In March 1939, No. 4469 was officially renamed Sir Ralph Wedgwood shortly before Sir Ralph's retirement. This was one of three locomotives to be named after LNER officials in that year; the others were No. 4499 Sir Murrough Wilson (originally Pochard, renamed April 1939) and 4500 Sir Ronald Matthews (formerly Garganey, renamed March 1939). Following the outbreak of World War II, No. 4469 initially retained its garter blue livery before being repainted into wartime black. The valances over the driving wheels were removed for ease of access to the locomotive's valve gear.

==Baedeker Raid==
In late April 1942, No. 4469 received repairs at Doncaster Works and was temporarily allocated to Doncaster shed for running in on local services before returning to Gateshead. It was stabled at York North Shed on the night of 28/29 April 1942, the night of the Baedeker raid on York. York station and North Shed were bombed; No. 4469 and another nearby engine, B16 class No. 925 were damaged after a bomb fell through the shed roof and exploded between the two engines.

The locomotive was severely damaged as a result of the explosion, but it was recovered and towed to Doncaster shortly afterwards. Due to the degree of damage, it was considered impractical to rebuild No. 4469, and the locomotive was condemned and later scrapped. Tender No. 5672, attached to No. 4469 since new in 1938, was stored at Doncaster until 1945, when it was then rebuilt, given the new tender number 703 and attached to LNER Thompson Class A2/1 No. 3696 Highland Chieftain. The chime whistle was also removed and fitted to Y8 class 0-4-0T No. 560 as a trial.
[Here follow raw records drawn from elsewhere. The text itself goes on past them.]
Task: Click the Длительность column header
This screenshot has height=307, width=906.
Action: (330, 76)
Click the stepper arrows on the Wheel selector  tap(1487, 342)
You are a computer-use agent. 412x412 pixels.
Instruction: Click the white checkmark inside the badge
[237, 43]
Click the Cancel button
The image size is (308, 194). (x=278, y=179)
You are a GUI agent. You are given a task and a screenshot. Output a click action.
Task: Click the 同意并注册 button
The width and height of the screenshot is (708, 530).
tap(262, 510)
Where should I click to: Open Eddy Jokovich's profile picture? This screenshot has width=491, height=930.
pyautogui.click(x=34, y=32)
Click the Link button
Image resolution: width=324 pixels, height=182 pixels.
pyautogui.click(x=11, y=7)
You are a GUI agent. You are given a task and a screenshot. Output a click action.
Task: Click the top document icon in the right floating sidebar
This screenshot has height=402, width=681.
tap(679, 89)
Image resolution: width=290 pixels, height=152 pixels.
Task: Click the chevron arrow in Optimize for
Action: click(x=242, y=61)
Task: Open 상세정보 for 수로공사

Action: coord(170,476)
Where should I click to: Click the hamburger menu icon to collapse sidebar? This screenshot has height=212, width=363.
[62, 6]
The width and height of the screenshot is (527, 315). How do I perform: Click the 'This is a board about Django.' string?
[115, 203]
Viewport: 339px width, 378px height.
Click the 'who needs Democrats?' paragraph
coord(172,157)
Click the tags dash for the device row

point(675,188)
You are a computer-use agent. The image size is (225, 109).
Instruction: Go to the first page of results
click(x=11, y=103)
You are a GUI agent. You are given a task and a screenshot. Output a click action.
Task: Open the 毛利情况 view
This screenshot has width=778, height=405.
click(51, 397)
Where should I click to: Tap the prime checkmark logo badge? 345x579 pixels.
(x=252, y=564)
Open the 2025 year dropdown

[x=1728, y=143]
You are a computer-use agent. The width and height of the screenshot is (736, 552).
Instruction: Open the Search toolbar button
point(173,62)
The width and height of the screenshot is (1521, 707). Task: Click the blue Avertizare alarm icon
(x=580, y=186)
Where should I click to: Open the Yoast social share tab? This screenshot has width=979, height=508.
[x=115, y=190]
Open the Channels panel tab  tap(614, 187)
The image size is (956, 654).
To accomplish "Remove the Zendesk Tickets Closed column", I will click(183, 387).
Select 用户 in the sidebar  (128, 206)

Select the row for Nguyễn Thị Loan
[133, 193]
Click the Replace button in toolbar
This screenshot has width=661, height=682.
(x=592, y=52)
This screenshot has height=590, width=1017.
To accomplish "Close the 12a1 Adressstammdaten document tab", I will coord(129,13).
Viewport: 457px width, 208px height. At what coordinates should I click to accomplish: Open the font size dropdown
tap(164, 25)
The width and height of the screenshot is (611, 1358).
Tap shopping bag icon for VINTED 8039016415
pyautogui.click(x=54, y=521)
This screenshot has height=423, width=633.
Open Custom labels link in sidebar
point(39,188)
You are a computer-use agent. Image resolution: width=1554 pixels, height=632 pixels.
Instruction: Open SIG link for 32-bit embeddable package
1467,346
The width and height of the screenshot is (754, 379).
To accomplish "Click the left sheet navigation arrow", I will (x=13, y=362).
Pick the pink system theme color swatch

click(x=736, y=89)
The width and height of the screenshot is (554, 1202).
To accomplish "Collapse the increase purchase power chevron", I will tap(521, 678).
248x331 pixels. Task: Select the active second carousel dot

==Replacement and commemoration==
Following the scrapping of No. 4469 Sir Ralph Wedgwood, one of its damaged nameplates was rescued from scrap by a member of the Doncaster workshops staff for preservation at his home. It was later sold by his grandson in the early 2000s, with speculation that the National Railway Museum would seek to obtain it; the NRM subsequently were unable to purchase it and it became part of a private collection. A new set of nameplates were made 2 years later in 1944 and fitted to A4 No. 4466, formerly named Herring Gull, which carried these plates until it was withdrawn from service as British Railways No. 60006 on 3 September 1965 and scrapped on 31 October.

A plaque was placed on the spot where No. 4469 Sir Ralph Wedgwood was destroyed in April 1942, now within the Great Hall of the National Railway Museum, by the Gresley Preservation Society on 29 April 1992 to mark the 50th anniversary of the raid.